_Raw data_:
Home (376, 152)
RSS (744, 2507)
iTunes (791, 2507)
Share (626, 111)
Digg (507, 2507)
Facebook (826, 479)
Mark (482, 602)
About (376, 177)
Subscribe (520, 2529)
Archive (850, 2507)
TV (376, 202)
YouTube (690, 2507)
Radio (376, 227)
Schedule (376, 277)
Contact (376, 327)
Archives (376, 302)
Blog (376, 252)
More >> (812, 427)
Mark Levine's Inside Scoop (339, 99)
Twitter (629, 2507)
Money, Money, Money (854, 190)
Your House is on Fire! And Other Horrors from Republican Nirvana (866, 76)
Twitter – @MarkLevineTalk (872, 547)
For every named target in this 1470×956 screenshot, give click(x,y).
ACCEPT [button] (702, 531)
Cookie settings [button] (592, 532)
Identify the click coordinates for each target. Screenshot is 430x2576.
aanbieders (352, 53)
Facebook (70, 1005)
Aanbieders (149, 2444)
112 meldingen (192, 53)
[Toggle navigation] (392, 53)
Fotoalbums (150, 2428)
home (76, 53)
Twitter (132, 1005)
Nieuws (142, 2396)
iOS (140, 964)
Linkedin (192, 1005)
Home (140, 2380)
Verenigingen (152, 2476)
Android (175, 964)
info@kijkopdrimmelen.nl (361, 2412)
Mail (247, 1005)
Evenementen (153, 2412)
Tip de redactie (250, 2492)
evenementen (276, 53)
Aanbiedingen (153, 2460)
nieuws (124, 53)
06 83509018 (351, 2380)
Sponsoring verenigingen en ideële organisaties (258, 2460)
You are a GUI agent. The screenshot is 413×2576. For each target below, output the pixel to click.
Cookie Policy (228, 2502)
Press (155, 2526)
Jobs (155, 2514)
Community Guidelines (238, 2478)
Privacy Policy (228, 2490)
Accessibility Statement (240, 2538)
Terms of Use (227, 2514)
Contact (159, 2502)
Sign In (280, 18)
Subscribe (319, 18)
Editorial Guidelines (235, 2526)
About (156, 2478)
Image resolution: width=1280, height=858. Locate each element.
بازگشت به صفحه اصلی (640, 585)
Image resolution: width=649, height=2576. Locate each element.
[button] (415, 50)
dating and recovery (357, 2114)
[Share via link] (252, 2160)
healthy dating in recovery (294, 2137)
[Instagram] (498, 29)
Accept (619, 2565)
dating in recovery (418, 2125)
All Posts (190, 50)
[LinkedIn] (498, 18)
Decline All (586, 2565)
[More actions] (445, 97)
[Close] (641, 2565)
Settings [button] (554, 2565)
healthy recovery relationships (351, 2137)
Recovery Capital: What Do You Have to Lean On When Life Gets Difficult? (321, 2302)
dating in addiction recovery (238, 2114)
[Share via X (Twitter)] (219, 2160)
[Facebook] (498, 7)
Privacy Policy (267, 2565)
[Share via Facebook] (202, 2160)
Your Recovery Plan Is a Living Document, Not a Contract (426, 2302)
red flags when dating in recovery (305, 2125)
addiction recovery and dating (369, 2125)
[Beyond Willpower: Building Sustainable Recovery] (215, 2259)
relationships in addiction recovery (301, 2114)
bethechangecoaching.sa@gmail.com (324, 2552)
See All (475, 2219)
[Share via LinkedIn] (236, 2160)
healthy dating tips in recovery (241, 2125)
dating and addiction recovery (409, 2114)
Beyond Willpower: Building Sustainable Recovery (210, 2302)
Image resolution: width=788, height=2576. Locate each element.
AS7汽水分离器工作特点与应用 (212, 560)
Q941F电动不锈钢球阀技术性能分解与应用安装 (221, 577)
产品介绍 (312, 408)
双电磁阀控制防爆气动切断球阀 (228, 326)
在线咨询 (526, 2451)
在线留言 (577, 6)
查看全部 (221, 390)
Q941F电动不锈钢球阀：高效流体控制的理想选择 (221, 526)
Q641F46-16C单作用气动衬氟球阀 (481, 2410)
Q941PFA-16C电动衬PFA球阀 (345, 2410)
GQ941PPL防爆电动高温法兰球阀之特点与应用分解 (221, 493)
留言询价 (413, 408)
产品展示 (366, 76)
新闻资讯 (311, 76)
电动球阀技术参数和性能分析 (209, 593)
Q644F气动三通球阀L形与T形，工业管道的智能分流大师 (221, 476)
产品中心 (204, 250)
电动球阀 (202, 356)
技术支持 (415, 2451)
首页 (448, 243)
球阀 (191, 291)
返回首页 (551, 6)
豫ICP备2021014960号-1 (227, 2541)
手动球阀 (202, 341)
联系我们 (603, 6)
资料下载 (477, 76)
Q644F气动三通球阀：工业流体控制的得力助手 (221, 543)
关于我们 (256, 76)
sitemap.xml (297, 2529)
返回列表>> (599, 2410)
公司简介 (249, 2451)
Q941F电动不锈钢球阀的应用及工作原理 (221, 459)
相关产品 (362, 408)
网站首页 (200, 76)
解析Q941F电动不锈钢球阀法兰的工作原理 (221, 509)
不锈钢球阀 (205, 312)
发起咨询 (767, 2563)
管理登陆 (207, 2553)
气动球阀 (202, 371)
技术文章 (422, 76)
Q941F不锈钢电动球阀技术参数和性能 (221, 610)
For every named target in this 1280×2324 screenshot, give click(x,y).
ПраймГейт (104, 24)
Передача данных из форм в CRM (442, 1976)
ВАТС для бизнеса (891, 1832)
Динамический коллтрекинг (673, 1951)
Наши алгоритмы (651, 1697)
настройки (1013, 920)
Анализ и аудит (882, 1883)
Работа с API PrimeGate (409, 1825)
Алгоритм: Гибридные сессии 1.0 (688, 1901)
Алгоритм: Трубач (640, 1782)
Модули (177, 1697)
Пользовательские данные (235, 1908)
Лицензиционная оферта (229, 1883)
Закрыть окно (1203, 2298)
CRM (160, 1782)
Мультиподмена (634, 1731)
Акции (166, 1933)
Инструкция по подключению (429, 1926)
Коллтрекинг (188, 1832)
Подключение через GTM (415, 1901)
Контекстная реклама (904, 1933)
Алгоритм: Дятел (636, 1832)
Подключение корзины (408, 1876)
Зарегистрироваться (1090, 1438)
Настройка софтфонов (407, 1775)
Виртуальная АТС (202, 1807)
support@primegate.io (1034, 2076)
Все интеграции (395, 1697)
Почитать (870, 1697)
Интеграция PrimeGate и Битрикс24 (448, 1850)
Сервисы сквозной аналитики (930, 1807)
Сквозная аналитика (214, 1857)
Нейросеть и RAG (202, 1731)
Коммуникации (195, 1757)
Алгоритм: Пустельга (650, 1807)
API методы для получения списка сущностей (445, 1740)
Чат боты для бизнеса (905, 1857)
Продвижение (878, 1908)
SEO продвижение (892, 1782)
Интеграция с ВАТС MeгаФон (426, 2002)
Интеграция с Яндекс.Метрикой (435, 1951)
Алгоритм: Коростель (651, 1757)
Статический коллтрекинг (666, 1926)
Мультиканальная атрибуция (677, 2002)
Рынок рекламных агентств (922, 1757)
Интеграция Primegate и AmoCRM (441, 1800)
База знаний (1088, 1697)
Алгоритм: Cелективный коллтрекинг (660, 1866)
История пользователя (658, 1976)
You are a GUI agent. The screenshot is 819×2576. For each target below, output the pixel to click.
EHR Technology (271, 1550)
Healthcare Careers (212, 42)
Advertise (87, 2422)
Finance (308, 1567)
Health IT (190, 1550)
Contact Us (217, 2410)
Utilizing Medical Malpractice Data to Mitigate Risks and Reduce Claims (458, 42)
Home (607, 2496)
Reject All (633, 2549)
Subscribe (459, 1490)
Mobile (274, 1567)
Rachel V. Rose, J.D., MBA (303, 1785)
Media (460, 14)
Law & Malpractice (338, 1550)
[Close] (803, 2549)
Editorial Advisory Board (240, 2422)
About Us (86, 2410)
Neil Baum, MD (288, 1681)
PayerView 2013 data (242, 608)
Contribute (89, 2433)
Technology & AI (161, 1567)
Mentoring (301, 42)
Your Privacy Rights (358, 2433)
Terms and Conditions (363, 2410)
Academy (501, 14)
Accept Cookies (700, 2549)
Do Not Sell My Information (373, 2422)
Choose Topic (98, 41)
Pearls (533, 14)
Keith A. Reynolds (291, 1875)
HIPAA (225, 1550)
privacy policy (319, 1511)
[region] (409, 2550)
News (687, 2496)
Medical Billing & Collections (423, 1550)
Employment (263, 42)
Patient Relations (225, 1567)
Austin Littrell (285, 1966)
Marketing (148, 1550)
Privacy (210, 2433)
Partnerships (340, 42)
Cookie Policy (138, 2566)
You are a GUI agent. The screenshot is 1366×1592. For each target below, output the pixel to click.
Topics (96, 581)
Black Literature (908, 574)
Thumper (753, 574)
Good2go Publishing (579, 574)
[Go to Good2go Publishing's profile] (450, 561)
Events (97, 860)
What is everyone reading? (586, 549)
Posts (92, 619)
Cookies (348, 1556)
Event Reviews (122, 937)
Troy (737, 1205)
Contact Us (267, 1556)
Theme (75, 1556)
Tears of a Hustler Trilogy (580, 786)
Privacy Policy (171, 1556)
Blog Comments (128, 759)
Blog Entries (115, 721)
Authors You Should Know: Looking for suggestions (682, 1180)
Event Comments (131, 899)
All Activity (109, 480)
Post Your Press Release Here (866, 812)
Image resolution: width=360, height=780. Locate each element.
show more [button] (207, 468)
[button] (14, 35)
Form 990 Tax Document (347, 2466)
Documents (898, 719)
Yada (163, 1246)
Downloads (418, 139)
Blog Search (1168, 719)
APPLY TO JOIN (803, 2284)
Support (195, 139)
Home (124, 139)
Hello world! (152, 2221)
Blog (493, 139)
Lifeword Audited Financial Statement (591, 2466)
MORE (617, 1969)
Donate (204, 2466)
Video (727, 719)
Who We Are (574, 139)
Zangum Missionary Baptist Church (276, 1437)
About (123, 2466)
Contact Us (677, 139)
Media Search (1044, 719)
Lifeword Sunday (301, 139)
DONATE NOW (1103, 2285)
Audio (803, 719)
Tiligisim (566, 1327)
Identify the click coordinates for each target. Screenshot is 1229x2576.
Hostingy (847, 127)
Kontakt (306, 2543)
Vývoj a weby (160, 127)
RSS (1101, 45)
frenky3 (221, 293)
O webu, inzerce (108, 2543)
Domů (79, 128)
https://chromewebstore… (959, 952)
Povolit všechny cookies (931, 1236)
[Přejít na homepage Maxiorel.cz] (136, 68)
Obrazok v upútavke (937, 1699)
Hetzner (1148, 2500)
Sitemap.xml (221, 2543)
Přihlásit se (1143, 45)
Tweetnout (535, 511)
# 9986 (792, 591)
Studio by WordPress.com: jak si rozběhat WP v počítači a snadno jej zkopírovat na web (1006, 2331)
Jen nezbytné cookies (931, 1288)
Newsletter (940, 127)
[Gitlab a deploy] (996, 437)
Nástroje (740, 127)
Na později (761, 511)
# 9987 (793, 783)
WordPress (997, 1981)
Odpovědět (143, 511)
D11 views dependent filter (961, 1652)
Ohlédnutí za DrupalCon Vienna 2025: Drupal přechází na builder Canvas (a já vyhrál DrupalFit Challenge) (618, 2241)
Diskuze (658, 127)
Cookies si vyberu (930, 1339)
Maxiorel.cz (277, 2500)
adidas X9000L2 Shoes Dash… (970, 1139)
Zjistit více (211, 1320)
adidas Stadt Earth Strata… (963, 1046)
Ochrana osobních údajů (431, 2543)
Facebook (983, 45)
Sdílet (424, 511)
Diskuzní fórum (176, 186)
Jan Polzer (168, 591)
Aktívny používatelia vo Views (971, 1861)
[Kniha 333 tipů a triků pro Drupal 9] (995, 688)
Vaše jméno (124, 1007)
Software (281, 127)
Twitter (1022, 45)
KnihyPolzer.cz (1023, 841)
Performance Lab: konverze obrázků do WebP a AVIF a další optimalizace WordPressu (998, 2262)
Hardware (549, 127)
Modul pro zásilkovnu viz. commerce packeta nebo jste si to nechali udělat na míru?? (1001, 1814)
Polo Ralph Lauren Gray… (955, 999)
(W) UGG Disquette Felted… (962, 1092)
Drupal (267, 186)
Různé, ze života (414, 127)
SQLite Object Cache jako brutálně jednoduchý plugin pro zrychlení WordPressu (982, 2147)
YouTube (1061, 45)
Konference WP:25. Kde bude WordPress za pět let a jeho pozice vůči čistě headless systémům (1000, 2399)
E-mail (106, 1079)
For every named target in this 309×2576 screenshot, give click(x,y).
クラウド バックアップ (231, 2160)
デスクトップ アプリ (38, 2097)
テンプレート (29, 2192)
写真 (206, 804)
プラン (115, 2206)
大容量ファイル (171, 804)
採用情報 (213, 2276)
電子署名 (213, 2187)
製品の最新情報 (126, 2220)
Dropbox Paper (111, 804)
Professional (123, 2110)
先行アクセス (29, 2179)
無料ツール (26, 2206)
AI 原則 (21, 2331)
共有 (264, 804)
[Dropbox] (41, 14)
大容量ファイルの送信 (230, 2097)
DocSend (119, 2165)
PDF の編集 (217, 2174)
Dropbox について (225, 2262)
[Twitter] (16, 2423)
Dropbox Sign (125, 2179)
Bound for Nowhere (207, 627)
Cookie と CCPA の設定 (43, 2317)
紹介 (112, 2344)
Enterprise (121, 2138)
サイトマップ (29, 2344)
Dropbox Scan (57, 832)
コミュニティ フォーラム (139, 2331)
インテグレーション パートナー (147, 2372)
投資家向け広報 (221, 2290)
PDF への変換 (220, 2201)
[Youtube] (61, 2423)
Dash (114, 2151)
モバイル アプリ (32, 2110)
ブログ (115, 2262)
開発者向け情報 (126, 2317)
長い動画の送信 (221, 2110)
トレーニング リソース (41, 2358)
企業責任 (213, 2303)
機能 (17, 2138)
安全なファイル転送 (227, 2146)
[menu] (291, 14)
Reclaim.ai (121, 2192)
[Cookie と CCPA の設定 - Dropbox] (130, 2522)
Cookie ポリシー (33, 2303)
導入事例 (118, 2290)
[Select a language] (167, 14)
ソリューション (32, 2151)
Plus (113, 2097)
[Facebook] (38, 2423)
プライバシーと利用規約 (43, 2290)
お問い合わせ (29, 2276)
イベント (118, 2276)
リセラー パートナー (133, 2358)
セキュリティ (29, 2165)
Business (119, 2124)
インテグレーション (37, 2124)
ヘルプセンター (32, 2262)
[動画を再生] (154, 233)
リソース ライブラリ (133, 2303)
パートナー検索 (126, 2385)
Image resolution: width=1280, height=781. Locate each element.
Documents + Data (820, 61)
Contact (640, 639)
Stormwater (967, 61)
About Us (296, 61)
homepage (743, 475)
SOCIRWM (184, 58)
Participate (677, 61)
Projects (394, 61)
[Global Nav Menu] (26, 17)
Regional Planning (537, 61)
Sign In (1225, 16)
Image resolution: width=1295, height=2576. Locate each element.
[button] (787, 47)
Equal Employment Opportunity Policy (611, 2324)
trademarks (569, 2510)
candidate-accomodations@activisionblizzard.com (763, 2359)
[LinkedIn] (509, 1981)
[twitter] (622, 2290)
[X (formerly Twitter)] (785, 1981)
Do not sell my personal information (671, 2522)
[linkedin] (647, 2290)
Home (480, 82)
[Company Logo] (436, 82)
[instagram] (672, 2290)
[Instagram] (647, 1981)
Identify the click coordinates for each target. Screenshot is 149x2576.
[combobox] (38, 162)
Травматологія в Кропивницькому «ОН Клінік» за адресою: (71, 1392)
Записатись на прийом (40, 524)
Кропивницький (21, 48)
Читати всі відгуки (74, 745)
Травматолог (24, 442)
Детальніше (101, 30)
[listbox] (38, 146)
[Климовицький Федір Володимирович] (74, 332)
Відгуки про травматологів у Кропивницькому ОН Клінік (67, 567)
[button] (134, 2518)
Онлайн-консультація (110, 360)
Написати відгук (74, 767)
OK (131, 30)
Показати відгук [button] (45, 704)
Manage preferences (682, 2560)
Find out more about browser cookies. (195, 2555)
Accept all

_Task details_:
From the line that has "[menu] (291, 14)" through the line that has "[button] (787, 47)", copy every line exactly as it appears above, and leave out all others.

_Problem solution_:
[menu] (291, 14)
Reclaim.ai (121, 2192)
[Cookie と CCPA の設定 - Dropbox] (130, 2522)
Cookie ポリシー (33, 2303)
導入事例 (118, 2290)
[Select a language] (167, 14)
ソリューション (32, 2151)
Plus (113, 2097)
[Facebook] (38, 2423)
プライバシーと利用規約 (43, 2290)
お問い合わせ (29, 2276)
イベント (118, 2276)
リセラー パートナー (133, 2358)
セキュリティ (29, 2165)
Business (119, 2124)
インテグレーション (37, 2124)
ヘルプセンター (32, 2262)
[動画を再生] (154, 233)
リソース ライブラリ (133, 2303)
パートナー検索 (126, 2385)
Image resolution: width=1280, height=781. Locate each element.
Documents + Data (820, 61)
Contact (640, 639)
Stormwater (967, 61)
About Us (296, 61)
homepage (743, 475)
SOCIRWM (184, 58)
Participate (677, 61)
Projects (394, 61)
[Global Nav Menu] (26, 17)
Regional Planning (537, 61)
Sign In (1225, 16)
Image resolution: width=1295, height=2576. Locate each element.
[button] (787, 47)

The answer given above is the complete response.